### [What the task asks]
Return the lines of the data below exactly. Start at the first and end with the line containing "Task: Toggle the eye preview scan icon".
-=-=-
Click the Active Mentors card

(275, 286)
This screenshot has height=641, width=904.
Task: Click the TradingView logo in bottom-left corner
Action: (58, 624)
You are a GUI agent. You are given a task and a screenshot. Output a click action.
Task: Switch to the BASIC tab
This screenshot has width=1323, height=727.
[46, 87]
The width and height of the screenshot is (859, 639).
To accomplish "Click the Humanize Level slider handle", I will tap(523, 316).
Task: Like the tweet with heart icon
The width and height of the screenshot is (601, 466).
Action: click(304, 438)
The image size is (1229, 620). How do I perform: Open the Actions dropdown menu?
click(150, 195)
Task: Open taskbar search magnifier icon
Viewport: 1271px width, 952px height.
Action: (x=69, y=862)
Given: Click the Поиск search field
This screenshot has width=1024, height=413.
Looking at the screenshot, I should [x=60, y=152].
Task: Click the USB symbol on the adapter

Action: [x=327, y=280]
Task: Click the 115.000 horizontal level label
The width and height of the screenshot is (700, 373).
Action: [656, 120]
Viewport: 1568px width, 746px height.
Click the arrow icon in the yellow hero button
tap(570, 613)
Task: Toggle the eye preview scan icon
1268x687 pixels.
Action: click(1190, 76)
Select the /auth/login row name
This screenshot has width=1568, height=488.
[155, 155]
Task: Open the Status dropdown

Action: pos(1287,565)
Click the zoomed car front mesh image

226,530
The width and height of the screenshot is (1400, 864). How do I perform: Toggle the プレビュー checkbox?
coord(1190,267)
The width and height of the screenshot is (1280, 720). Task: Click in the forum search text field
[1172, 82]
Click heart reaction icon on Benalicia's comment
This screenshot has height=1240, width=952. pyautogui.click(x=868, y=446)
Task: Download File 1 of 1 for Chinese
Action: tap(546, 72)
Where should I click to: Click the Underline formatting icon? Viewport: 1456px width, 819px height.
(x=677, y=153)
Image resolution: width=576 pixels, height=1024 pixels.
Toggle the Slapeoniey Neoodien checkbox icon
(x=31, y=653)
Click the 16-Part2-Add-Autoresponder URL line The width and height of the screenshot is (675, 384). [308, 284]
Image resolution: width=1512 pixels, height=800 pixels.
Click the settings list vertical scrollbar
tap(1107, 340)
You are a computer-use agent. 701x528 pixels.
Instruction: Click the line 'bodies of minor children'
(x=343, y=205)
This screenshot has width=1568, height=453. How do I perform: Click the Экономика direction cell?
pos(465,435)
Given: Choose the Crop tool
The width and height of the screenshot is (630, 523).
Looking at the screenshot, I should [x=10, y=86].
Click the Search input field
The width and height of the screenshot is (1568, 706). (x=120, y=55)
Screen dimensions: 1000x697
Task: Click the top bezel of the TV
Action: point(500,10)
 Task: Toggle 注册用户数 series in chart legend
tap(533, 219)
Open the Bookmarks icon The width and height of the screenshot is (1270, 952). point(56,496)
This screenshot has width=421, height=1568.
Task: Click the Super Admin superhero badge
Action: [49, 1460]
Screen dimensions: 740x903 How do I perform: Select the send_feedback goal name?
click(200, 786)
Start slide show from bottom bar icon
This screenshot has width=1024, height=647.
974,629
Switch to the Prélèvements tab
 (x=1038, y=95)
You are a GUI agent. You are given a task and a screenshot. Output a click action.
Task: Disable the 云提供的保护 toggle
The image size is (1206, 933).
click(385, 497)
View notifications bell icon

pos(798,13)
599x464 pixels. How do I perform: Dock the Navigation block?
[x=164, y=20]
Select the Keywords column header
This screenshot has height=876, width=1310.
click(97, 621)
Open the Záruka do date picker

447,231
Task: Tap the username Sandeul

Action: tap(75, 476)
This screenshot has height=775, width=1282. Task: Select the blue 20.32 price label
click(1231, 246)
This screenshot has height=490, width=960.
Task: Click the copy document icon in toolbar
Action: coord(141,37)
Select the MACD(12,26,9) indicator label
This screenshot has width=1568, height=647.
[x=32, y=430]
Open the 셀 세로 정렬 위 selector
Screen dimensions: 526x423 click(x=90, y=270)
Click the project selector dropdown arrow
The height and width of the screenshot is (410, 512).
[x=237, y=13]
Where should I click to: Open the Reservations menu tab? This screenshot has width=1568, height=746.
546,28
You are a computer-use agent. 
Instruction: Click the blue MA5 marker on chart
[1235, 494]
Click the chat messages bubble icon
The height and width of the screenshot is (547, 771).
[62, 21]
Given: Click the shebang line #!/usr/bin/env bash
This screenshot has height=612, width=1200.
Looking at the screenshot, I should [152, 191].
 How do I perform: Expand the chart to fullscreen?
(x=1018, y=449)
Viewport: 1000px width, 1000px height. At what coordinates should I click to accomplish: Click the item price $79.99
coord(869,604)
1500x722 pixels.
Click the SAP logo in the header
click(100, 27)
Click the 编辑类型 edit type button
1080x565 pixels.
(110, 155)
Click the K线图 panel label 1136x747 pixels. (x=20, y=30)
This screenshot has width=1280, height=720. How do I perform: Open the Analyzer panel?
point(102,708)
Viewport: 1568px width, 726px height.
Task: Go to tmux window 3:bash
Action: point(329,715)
-=-=-
### [Solution for this task]
Click the Active Mentors card

(275, 286)
This screenshot has height=641, width=904.
Task: Click the TradingView logo in bottom-left corner
Action: (58, 624)
You are a GUI agent. You are given a task and a screenshot. Output a click action.
Task: Switch to the BASIC tab
This screenshot has width=1323, height=727.
[46, 87]
The width and height of the screenshot is (859, 639).
To accomplish "Click the Humanize Level slider handle", I will tap(523, 316).
Task: Like the tweet with heart icon
The width and height of the screenshot is (601, 466).
Action: click(304, 438)
The image size is (1229, 620). How do I perform: Open the Actions dropdown menu?
click(150, 195)
Task: Open taskbar search magnifier icon
Viewport: 1271px width, 952px height.
Action: (x=69, y=862)
Given: Click the Поиск search field
This screenshot has width=1024, height=413.
Looking at the screenshot, I should [x=60, y=152].
Task: Click the USB symbol on the adapter

Action: [x=327, y=280]
Task: Click the 115.000 horizontal level label
The width and height of the screenshot is (700, 373).
Action: [656, 120]
Viewport: 1568px width, 746px height.
Click the arrow icon in the yellow hero button
tap(570, 613)
Task: Toggle the eye preview scan icon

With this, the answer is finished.